Fabiola sabía muchas cosas sobre el joven senador que había convertido la defensa de la República de lo que él consideraba oportunistas rapaces en la misión de su vida. El y otros políticos que pensaban lo mismo se hacían llamar optimates, los «hombres excelentes». César era su enemigo número uno. Catón, antiguo cuestor y un excelente orador, vivía de forma tan austera como su principal enemigo; solía vestir de negro porque los que aspiraban a políticos vestían de morado. Una vez incluso había visitado el Lupanar con unos amigos. Con un comportamiento poco habitual para ser un cliente noble, había rechazado todas las ofertas de Jovina de mujeres y muchachos y se había relajado en las termas. Había sido una decisión comedida que le había valido la admiración de Fabiola, que escuchaba desde su escondite la estimulante conversación.

—Y su compinche, Domitio. —Brutus hizo una mueca—. A César lo están arrinconando poco a poco.

—Pero no va a renunciar al control de sus legiones.

—¿Por qué iba a hacerlo, después de todo lo que ha hecho por Roma? —preguntó Brutus.

Fabiola asintió y se acordó de los últimos rumores. A César lo tratarían peor que a un perro si regresase como civil a Roma.

—¿Y qué pasaría si Pompeyo lo permitiese?

—Esos astutos hijos de perra no le pedirán que lo haga. —Brutus se golpeó con el puño la palma de la mano—. Doble rasero.

Fabiola suspiró. Dos poderosos nobles luchaban por el control, ambos con inmensos ejércitos a su disposición y un Senado debilitado en medio. Realmente parecía que la República se encaminaba inexorablemente hacia la guerra civil.

La galera liburnia no tardó mucho en llegar a Pompeya; la embarcación golpeaba las maderas de los muelles y los exhaustos esclavos pudieron soltar los remos de la embarcación, pues el trabajo ya estaba hecho. Unos marineros atracaron el
Ajax
con los bicheros y otros saltaron al muelle con cabos para amarrarlo bien a los grandes bolardos de piedra. Brutus masculló unas cuantas palabras al capitán para asegurarse de que la embarcación estuviera lista para zarpar en cuanto lo pidiese. Fabiola se sujetó con cuidado el vestido con una mano y dejó que el oficial la ayudase a salir del barco. Docilosa la seguía de cerca.

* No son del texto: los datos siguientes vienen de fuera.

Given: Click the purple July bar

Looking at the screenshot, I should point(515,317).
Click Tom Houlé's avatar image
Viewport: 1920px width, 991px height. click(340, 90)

El puerto de Pompeya estaba situado al sur de la ciudad y era mucho más pequeño que el de Ostia. Las barcas de pesca se balanceaban en el agua junto a las formas más grandes de los trirremes. La desembocadura del río Sarnus, alrededor de la cual se había construido el muro de cercamiento, estaba llena de barcazas cargadas de mercancías. Pompeya era un puerto mercante muy concurrido. Un barco de pasajeros recogía velas al entrar en el puerto; hacía escala en el viaje desde Misenum hasta Surrentum, en el otro extremo del golfo.

El Vesubio dominaba la ciudad y el puerto, por encima de ellos. Fabiola contempló la inmensa montaña sin perder detalle: las nubes grises que cubrían la cima, los bosques que coloreaban de verde las altas laderas, las casas de labranza y los campos vacíos más abajo. Era una escena impresionante.

—Dicen que el mismísimo Vulcano vive ahí arriba —dijo Brunas—. Yo no estoy muy seguro. —Se rió—. El cráter de la cima es un lugar horrible. Hace un calor abrasador en verano y en esta época del año está cubierto de nieve. No hay señales de ningún dios por ninguna parte. Pero eso no impide que los lugareños intenten apaciguarlo en Vulcanalia. Esa semana lanzan más peces a las hogueras que los que se comen en todo el año. ¡Campesinos supersticiosos!